Published online Dec 24, 2015. doi: 10.5500/wjt.v5.i4.287
Peer-review started: June 5, 2015
First decision: August 10, 2015
Revised: October 17, 2015
Accepted: November 13, 2015
Article in press: November 17, 2015
Published online: December 24, 2015
Cytomegalovirus (CMV) infection is an important contributor to the morbidity and mortality associated with bone marrow transplantation (BMT). Infection may lead to CMV disease involving multiple organs such as pneumonia, gastroenteritis, retinitis, central nervus system involvement and others. CMV seropositivity is an important risk factor and approximately half of BMT recipients will develop clinically significant infection most commonly in the first 100 d post-transplant. The commonly used tests to diagnose CMV infection in these patients include the pp65 antigenemia test and the CMV DNA polymerase chain reaction (PCR) assay.
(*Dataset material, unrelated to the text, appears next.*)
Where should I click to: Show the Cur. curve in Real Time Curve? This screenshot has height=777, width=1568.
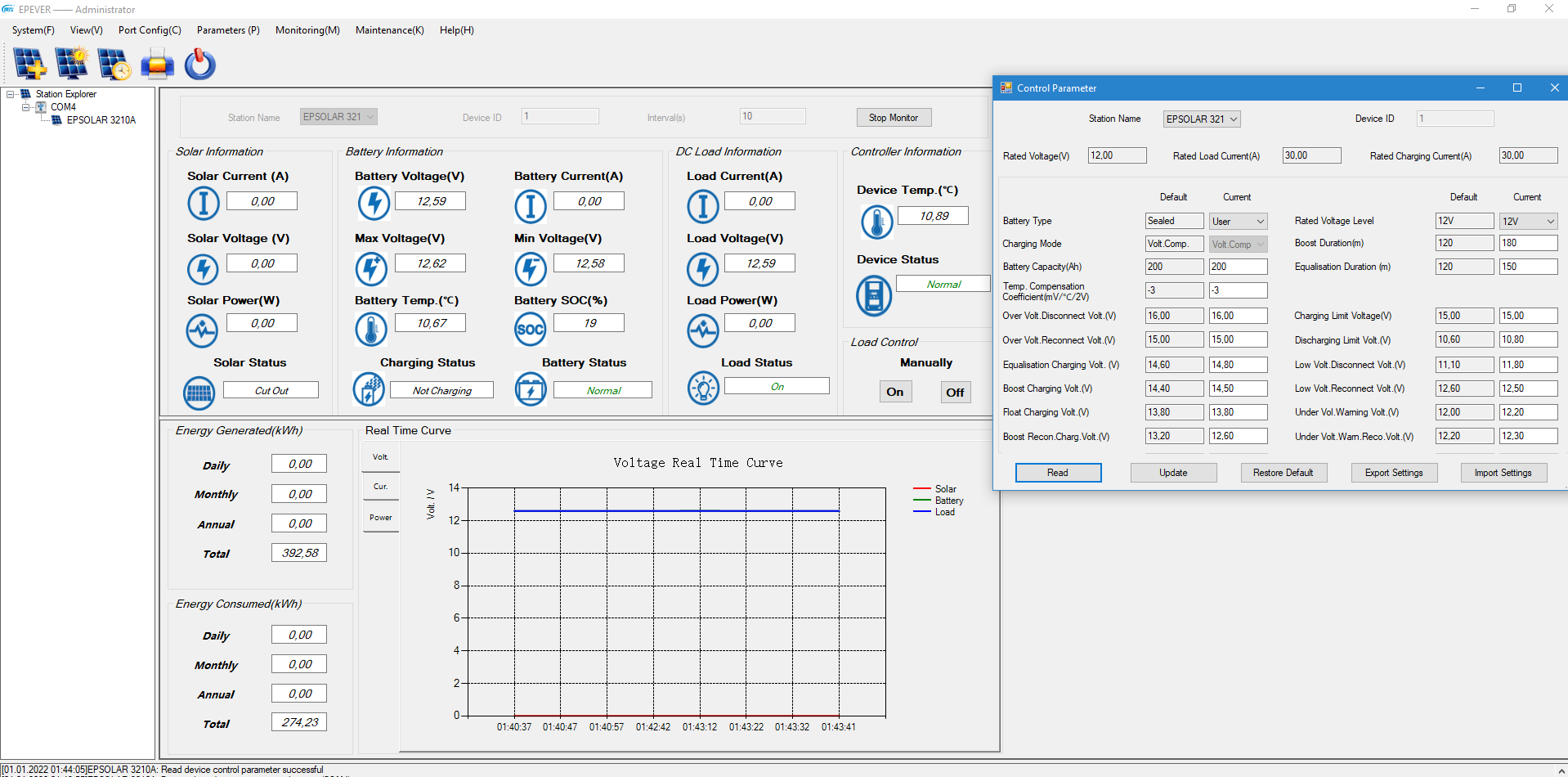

Because of its greater sensitivity and lesser turnaround time, the CMV PCR is nowadays the preferred test and serves as a main guide for pre-emptive therapy. Methods of CMV prevention include use of blood products from seronegative donors or leukodepleted products. Prophylaxis or pre-emptive therapy strategies for CMV prevention may be used post-transplant with the latter becoming more common. The commonly used antivirals for pre-emptive therapy and CMV disease management include intravenous gancyclovir and foscarnet. The role of intravenous immunoglobulin, although used commonly in CMV pneumonia is not clear.
Core tip: Cytomegalovirus (CMV) infection and CMV disease may be associated with serious complications in the bone marrow transplant patient. The most commonly used test to monitor CMV replication is the CMV DNA polymerase chain reaction assay and serves a guide for preemptive therapy. Gancyclovir followed by foscarnet are most commonly used in CMV management.